Иными словами, периферийная Россия с конца XVII столетия являет миру зеркальное, перевёрнутое соотношение идей, свойственных европейцам. В Западной Европе традиция формируется сверху (через аристократию, национальную элиту), революционные движения возникают снизу, а реформы — это разумный компромисс между тем и другим. В России после Алексея Михайловича всё происходит с точностью до наоборот. Власть стремится к революции, а народные вожди пытаются восстановить старый порядок и традицию (напрю Пугачев). Крестьянские низы вкупе с В. К. Плеве, К. П. Победоносцевым, П. Н. Дурново и другими «реакционерами» из правительства в 1903 году требуют сохранения общины. И наоборот: советская власть повторяет хлебную политику дореволюционных верхов, вторично закрепощает крестьян колхозами, проводит коллективизацию и окончательно уничтожает общинное самоуправление.
Носители национальной традиции — народ и интеллигентские низы. Её разрушители — само государство и привилегированные сословия. Всё как в перевёрнутом зеркале. Как будто русское государство кто-то заколдовал.
Русские интеллектуалы прекрасно осознавали наличие в обществе глубокого раскола. Александр Грибоедов с горечью замечал: «…народ единокровный, наш народ разрознен с нами, и навеки!
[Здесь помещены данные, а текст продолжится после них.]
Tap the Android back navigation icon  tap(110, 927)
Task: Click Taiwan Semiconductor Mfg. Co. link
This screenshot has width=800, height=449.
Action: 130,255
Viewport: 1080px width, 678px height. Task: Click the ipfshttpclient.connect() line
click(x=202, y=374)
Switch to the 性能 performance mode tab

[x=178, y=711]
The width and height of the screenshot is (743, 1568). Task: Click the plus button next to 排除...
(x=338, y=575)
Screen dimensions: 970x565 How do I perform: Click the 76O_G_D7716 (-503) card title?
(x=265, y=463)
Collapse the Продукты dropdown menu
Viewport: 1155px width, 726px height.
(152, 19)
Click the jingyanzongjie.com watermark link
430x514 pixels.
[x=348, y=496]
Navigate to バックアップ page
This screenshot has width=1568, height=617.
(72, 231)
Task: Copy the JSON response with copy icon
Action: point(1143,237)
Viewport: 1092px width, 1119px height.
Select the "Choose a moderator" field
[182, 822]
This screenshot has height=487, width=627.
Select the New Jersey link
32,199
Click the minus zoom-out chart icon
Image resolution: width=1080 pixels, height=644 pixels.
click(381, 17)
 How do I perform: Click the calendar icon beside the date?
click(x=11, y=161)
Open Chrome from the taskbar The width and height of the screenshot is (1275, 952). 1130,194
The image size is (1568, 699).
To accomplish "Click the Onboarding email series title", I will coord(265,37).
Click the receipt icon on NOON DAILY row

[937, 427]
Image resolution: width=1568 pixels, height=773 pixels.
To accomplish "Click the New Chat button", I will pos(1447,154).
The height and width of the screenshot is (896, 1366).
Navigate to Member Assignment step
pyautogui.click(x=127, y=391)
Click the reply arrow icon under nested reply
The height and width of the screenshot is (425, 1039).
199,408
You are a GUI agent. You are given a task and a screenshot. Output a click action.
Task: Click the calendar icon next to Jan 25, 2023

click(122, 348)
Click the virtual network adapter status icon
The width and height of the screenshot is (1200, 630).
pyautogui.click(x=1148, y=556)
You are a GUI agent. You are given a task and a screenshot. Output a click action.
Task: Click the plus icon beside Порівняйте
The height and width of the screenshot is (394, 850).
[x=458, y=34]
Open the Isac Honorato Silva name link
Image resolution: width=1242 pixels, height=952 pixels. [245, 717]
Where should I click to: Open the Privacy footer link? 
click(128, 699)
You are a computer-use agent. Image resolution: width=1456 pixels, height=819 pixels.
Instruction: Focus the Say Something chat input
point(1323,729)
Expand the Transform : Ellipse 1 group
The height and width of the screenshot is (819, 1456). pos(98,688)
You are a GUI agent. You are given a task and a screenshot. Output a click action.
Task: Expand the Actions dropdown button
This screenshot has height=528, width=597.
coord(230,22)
Если бы каким-нибудь случаем сюда занесён был иностранец, он, конечно бы, заключил из резкой противоположности нравов, что у нас господа и крестьяне происходят от двух различных племён, которые не успели ещё перемешаться обычаями и нравами» [187].
Эту мысль высказывали и западноевропейские интеллектуалы, начиная с графа Жозефа де Местра, который видел в социальном расколе зерно будущей русской революции. О том, что в России «чуждое народу правительство», говорил и небезызвестный маркиз Астольф де Кюстин, автор «России в 1839 году». Несмотря на тенденциозность и слабое знакомство с русской культурой, мысль Кюстина о расколе между государством и народом в России всё же имела под собой основания. Данный факт отмечал и знаменитый культуролог Освальд Шпенглер. В «Закате Европы» («Der Untergang des Abendlandes», 1918) он обозначил отношения российского государства и русского общества геологическим термином «псевдоморфоза» (от греч. «псевдо» — «ложь» и «морфос» — «форма» — кристалл или минеральный агрегат, находимый в не свойственной данному минералу форме, которая повторяет форму другого минерала или биологического тела): «…тяга к святому югу, к Византии и Иерусалиму, глубоко заложенная в каждой православной душе, обратилась светской дипломатией, с лицом, повёрнутым на Запад. <…> Народу, предназначением которого было ещё на продолжении поколений жить в собственной истории, была навязана искусственная и неподлинная история» [188].